Anyway, I’m not trying to put down GStreamer – I just came to the conclusion that for strictly reading tags, it’s probably not the best solution. I use its tag reading support in the playback pipeline to get live metadata updates from streams, etc.
For 0.11.x, I ended up choosing a new player in the game, taglib-sharp. It had full read/write support and supported MPEG4 and ASF very well. It also handled poor/illegal string encodings “properly” – or at least much better than entagged-sharp.

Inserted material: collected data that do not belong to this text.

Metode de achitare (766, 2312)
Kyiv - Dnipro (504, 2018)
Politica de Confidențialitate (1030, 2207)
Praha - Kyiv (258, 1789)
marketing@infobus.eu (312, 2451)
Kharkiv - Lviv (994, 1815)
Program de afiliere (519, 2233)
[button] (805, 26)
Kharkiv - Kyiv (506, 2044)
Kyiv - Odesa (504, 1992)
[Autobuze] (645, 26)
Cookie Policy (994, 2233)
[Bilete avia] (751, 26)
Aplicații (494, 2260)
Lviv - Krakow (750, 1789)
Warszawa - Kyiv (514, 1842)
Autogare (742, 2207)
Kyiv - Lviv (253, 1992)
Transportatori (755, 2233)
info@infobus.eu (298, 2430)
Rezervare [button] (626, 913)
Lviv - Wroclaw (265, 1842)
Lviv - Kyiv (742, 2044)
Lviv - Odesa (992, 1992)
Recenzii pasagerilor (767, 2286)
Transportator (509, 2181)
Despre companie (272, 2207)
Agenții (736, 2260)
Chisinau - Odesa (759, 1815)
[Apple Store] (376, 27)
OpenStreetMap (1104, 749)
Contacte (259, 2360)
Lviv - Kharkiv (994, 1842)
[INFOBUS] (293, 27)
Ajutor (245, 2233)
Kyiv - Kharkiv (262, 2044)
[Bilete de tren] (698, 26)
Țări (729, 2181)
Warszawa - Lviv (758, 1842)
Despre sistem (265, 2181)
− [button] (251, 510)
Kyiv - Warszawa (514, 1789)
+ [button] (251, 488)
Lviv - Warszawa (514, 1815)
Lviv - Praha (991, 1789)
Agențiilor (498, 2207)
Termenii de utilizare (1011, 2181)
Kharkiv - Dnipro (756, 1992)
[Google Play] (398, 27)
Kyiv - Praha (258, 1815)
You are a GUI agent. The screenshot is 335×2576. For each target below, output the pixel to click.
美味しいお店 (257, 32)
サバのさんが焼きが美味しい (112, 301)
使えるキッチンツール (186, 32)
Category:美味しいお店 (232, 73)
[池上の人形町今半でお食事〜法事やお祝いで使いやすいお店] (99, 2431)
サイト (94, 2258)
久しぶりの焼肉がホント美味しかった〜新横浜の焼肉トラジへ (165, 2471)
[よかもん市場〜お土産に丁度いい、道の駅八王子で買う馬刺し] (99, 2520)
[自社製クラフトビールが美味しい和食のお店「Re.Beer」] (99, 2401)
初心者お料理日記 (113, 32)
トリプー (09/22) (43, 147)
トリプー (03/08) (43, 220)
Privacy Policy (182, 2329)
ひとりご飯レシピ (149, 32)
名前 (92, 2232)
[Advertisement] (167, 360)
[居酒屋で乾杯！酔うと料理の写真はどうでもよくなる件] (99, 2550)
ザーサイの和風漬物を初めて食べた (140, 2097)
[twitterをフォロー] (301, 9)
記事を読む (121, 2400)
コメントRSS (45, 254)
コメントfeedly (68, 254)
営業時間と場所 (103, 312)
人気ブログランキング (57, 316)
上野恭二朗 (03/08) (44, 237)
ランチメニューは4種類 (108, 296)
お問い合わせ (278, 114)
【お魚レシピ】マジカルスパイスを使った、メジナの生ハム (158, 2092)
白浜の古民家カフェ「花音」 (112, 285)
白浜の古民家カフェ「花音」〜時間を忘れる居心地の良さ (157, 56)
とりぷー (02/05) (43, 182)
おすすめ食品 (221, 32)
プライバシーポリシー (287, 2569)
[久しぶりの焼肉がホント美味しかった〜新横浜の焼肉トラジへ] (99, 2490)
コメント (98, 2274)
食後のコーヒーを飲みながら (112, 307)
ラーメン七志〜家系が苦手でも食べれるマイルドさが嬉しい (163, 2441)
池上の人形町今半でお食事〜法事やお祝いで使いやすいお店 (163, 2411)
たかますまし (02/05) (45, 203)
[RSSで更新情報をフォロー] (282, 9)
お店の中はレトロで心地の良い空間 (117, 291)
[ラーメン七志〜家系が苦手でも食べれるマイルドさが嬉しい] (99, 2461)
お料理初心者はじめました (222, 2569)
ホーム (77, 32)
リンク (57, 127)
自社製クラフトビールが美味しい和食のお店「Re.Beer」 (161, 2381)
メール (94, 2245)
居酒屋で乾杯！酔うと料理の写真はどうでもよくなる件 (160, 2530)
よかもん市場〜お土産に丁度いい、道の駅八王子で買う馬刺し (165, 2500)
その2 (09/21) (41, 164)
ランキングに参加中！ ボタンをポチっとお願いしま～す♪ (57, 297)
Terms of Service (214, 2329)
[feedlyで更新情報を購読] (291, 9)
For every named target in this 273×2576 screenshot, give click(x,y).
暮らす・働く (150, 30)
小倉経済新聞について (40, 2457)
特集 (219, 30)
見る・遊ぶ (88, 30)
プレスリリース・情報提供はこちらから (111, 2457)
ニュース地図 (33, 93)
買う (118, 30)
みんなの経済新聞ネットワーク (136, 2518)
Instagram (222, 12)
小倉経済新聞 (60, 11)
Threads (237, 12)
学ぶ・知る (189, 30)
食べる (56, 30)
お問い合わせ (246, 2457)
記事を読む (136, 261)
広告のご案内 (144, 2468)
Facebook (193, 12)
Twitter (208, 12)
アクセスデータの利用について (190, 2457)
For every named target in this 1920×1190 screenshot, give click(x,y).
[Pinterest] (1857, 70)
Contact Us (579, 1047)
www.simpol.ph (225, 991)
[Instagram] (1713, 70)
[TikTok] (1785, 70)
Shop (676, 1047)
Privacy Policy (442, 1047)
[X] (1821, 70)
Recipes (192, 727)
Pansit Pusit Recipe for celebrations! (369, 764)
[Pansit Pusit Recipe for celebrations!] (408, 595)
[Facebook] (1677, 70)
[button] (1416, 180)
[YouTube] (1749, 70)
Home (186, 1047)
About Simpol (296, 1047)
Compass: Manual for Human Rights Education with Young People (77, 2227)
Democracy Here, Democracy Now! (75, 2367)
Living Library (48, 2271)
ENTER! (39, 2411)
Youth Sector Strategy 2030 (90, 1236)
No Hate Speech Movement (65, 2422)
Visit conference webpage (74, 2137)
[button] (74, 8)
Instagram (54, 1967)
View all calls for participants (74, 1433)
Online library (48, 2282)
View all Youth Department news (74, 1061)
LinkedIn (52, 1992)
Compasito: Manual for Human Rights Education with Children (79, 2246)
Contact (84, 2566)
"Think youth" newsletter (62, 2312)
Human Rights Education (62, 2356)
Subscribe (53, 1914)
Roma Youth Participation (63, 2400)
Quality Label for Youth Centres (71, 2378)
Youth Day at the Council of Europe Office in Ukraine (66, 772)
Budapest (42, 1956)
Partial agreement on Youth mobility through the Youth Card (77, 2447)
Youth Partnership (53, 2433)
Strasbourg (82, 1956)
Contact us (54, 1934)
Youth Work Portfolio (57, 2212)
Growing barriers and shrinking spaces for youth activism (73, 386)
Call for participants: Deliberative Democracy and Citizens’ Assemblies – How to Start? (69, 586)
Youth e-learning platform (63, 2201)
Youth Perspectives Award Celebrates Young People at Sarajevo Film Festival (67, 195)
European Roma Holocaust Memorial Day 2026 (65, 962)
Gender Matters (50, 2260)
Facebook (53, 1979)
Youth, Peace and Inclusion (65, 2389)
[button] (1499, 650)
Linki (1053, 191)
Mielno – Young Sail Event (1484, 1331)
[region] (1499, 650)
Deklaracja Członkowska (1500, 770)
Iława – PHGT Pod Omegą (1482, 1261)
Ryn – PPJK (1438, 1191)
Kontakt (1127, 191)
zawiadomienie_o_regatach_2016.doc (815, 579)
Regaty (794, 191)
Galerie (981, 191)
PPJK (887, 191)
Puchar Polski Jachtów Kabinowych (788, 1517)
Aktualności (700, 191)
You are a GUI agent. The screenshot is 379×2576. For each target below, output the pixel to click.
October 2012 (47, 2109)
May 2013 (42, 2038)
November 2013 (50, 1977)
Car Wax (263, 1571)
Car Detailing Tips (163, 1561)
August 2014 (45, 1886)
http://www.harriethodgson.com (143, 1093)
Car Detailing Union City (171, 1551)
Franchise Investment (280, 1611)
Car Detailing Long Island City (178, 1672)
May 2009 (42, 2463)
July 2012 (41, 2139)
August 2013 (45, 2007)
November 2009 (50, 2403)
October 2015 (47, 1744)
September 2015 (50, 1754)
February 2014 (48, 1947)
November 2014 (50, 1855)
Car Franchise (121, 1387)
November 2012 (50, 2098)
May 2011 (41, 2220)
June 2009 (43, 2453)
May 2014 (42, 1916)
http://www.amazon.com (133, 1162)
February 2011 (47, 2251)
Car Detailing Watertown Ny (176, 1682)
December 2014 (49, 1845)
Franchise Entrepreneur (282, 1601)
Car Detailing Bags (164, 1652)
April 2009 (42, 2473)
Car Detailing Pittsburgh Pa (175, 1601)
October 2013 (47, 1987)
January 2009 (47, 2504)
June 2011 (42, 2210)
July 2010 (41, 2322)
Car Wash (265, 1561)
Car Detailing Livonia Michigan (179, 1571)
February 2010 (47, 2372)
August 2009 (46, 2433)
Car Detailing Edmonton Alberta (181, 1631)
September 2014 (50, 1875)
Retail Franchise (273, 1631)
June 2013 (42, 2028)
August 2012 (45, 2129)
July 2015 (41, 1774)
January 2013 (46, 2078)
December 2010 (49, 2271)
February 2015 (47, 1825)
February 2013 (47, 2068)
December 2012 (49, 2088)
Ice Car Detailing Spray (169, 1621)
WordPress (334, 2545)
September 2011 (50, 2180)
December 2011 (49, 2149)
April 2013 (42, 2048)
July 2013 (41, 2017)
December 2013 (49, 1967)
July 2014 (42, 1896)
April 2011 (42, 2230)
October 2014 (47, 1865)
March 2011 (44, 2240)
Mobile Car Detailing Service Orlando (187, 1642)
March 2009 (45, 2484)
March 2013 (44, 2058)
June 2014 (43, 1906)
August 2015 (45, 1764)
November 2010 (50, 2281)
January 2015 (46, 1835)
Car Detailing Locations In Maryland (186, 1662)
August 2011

taglib-sharp does everything we need it to do in terms of functionality, so now it’s just a matter of improving its performance. All that said, I constructed a test today that compares taglib-sharp, entagged-sharp, and GStreamer. Each tag reader is used 10,000 times on each file in the test suite.
Total is the time taken for test to be run 10000 times.
Avg is the time taken for test to be run once.
File Reader Avg. Total
sample.flac GStreamer 0.003094 30.9390
TagLib 0.000324 3.2374
Entagged 0.000288 2.8834
sample_v1.mp3 GStreamer 0.004671 46.7052
TagLib 0.000472 4.7197
Entagged 0.000269 2.6885
sample_v2.mp3 GStreamer 0.004011 40.1102
TagLib 0.001756 17.5608
Entagged 0.000444 4.4426
sample.mpc GStreamer 0.003685 36.8494
TagLib 0.000161 1.6140
Entagged 0.000300 3.0025
sample.ogg GStreamer 0.013235 132.3549
TagLib 0.000615 6.1522
Entagged 0.002869 28.6909
sample_both.mp3 GStreamer 0.004087 40.8693
TagLib 0.001033 10.3278
Entagged 0.000471 4.7082
sample.m4a TagLib 0.002908 29.0760
Entagged 0.000580 5.7995
sample.wma TagLib 0.000802 8.0176
Entagged 0.000374 3.7391
The results show that GStreamer is vastly slower than either taglib-sharp or entagged-sharp. This may not be entirely fair however, as the GStreamer code was under development a few months ago, and I have a feeling the bottleneck there isn’t so much the demuxing process, but rather having to wait on the processing thread in order to create a blocking operation. Running the GStreamer tests also tend to crash every so often. I had to remove MPEG4 from the test as I don’t have an MPEG4 demuxer for GStreamer, but it’s substantially slower in taglib-sharp than it is in entagged-sharp. My ASF/WMA test was also removed as my ASF demuxer in GStreamer would get completely stuck.
taglib-sharp’s OGG/Vorbis and MPC support is really good, but loses out to entagged-sharp with everything else at the moment. So, long story slightly longer: these formats will be the focus of my future optimizations.
You can try my tests for yourself (and see my GStreamer tag reading code if you want to complain/flame/advise/etc – just know I never completed it as I did a 180 and moved to taglib-sharp). I’ve disabled the GStreamer test since it’s unstable and doesn’t work on all formats that taglib-sharp and entagged-sharp do.
Anyway, I’ll commit the generics/optimizations patch against taglib-sharp this evening, and it will then be available in Banshee.